Madagascar: contre les criquets, la prévention coûte moins cher que la réaction

À Madagascar, le « locusta migratoria », ce criquet endémique de l’île, qui se reproduit à une vitesse vertigineuse et qui aime se nourrir de plants de riz ou de maïs, se fait de plus en plus visible ces derniers mois dans certaines régions. Depuis octobre dernier, la lutte antiacridienne a redémarré, mobilisant d’importantes ressources humaines, au sol mais aussi dans les airs. Seulement, d’après les experts, plutôt que traiter le problème acridien, il vaudrait mieux le prévenir.

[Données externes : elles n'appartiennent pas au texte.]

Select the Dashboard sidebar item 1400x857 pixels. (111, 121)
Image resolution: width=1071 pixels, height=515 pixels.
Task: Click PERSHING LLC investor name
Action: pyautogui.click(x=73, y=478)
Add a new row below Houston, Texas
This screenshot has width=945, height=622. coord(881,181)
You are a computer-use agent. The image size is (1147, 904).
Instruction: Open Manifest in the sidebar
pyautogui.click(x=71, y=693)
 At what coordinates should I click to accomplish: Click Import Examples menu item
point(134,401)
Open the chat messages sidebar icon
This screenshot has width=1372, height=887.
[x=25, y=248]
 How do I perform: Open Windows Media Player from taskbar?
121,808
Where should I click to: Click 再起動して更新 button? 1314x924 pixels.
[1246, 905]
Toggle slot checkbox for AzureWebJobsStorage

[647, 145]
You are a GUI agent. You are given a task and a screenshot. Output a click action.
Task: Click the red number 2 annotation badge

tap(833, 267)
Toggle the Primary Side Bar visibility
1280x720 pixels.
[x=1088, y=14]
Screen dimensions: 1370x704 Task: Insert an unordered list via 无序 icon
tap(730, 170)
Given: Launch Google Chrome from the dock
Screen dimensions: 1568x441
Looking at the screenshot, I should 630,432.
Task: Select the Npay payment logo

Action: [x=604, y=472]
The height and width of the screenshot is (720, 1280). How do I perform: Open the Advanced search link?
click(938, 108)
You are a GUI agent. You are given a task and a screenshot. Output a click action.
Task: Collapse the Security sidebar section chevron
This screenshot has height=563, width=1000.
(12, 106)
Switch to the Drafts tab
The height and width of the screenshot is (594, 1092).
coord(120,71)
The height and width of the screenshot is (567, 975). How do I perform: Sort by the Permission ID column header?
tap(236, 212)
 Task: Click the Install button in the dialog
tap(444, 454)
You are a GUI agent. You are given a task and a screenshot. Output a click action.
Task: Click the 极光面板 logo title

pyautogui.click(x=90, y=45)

Avec notre correspondante à Antananarivo, Sarah Tétaud

Depuis plusieurs semaines, au petit matin dans la région Menabe, l’hélicoptère réquisitionné pour la campagne de lutte antiacridienne tournoie à la recherche d’essaims. Quand il en trouve, il répand instantanément du chlorpyrifos (en ultra bas volume, 1L par hectare), un insecticide utilisé pour tuer les criquets.

À bord de l’appareil, Catherine Constant coordonne la campagne pour la FAO, l’agence onusienne spécialisée dans l’alimentation et l’agriculture. « Quand la FAO est appelée pour la lutte antiacridienne, c’est que le pays n’est plus en mesure de contrôler la situation acridienne seul. Donc oui, aujourd’hui, c’est une alerte parce qu’on n’est pas en invasion, mais à mon sens, c’est quand même une urgence parce que si on n’intervient pas, la situation se détériore et alors tous les ménages qui sont déjà en insécurité alimentaire vont en souffrir encore plus », explique-t-elle.

Pour l’instant, les récoltes n’ont subi que peu de pertes. La lutte intensive et ses épandages vont continuer jusqu’à juillet, date du début de l’hiver austral, et d’une période d’accalmie dans la reproduction de l’insecte.